Sunday, March 1, 2009

The Focus of Worship













This is an excerpt out of a book Im reading called "God's Passion for His Glory" by John Piper. What is the focus of our worship to God on Sunday mornings, or at times when the church is gathered together corporately? Is the focus man-centered in attempting to glorify God, or is the focus God-centered, glorifying Him at all times? The quote:

The basic movement of worship on Sunday morning is not to come with our hands full to give to God, as though He needed anything (Acts 17:25), but to come with our hands empty, to receive from God. And what we receive in worship is the fullness of God, not the feelings of entertainment. We ought to come hungry for God. We should come saying " As the deep pants for the water brooks, so my soul pants for You, O'God. My soul thirsts for God, for the living God" (Ps. 42:1-2). God is mightily honored when a people know that they will die of hunger and thirst unless they have God.


Nothing makes God more supreme and more central in worship than when a people are utterly persuaded that nothing - not money or prestige or leisure or family or job or health or sports or toys or friends - nothing is going to bring satisfaction to their sinful, guilty, aching hearts besides God. This convivtion breeds a people who go hard after God on Sunday morning. They are not confused about why they are in a worship service. They do not view songs and prayers and sermons as mere traditions or mere duties. They see them as means of getting to God or God getting to them for more of His fullness - no matter how painful that may be for sinners in the short run.

If the focus in corporate worship shifts onto our giving to God, one result I have seen again and again is that subtly it is not God that remains at the center but at the quality of our giving. Are we singing worthily of the Lord? Do the instrumentalists play with a quality befitting a gift to the Lord? Is the preaching a suitable offering to the Lord? And little by little the focus shifts off the utter indispensability of the Lord Himself onto the quality of our performances. And we even start to define excellence and power in worship in terms of the technical distinction of our artistic acts. Nothing keeps God at the center of worship like the Biblical conviction that the essence of worship is deep, heartfelt satisfaction in Him, and the conviction that the trembling pursuit of that satisfaction is why we are together.

Furthermore, this vision of worship prevents the pragmatic hollowing out of this holy act. If the essence of worship is satifaction in God, then worship cant be a means to anything else. We simply cant say to God, " I want to be satisfied in you so that I can have something else." For that would mean that we are not really satisfied in God but in that something else. And that would dishonor God, not worship Him.

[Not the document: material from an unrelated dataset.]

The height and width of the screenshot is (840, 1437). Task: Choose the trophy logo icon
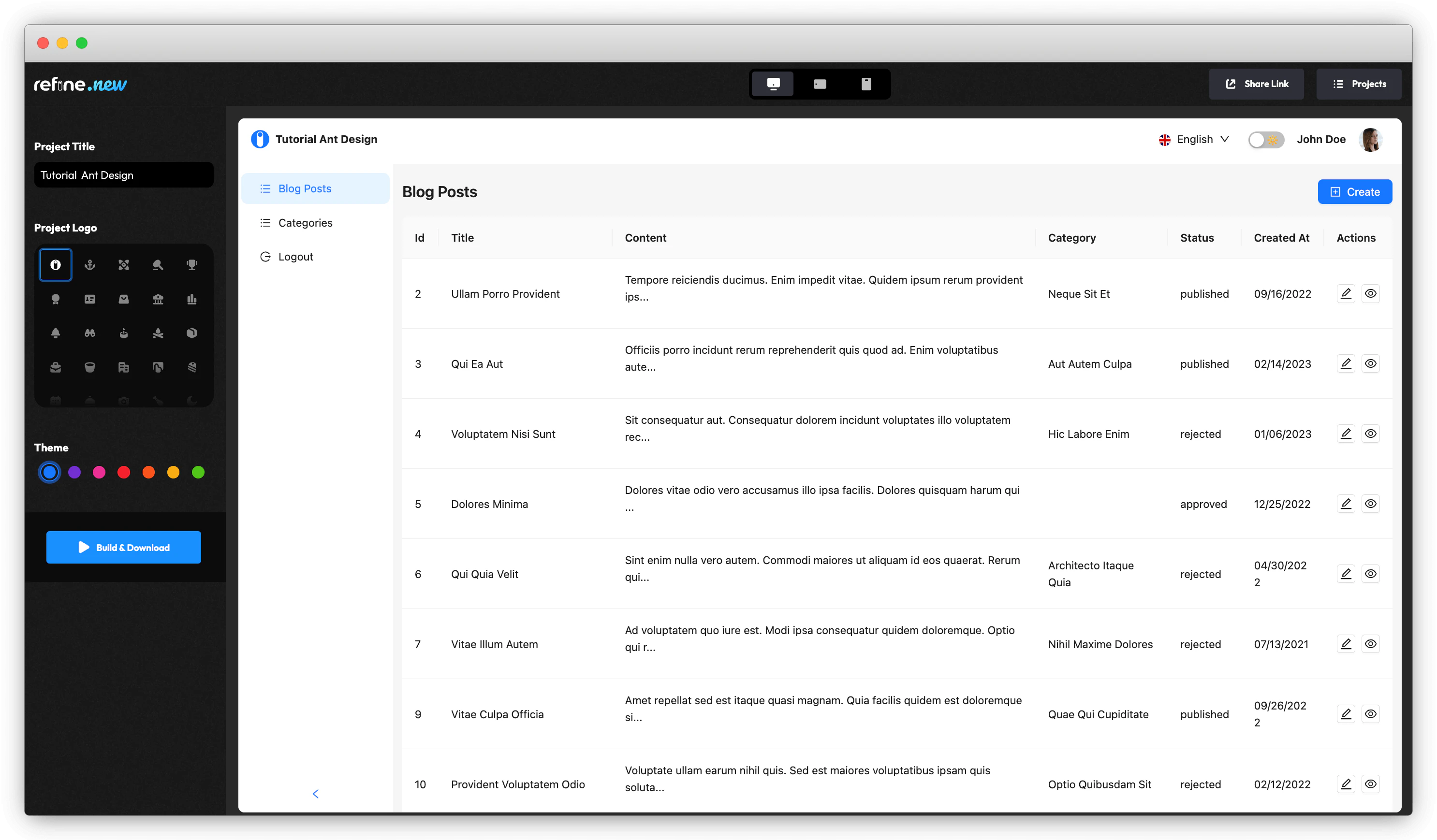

But in fact, for thousands of people, and for many pastors, the event of "worship" on Sunday morning is conceived of as a means to accomplish something other than worship. We "worship" to raise money; we "worship" to attract crowds; we "worship" to heal human hurts; to recruit workers; to improve church morale; to give talented musicians an opportunity to fulfill their calling; to teach our children the way of righteousness; to help marriages stay together; to evangelize the lost; to motivate people for service projects; to give our churches a family feeling.

In all this we bear witness that we do not know what true worship is. Genuine affections for God are an end in themselves. I cannot say to my wife: "I feel a strong delight in you, so that you will make me a nice meal." That is not the way delight works. It terminates on her. It does not have a nice meal in view...

I do not deny that authentic corporate worship may have a hundred good effects on the life of the church. It will, just like true affection in marriage, make everything better. My point is that to the degree that we do "worship" for these reasons, to that degree it ceases to be authentic worship. Keeping satisfaction in God at the center guards us from that trajedy."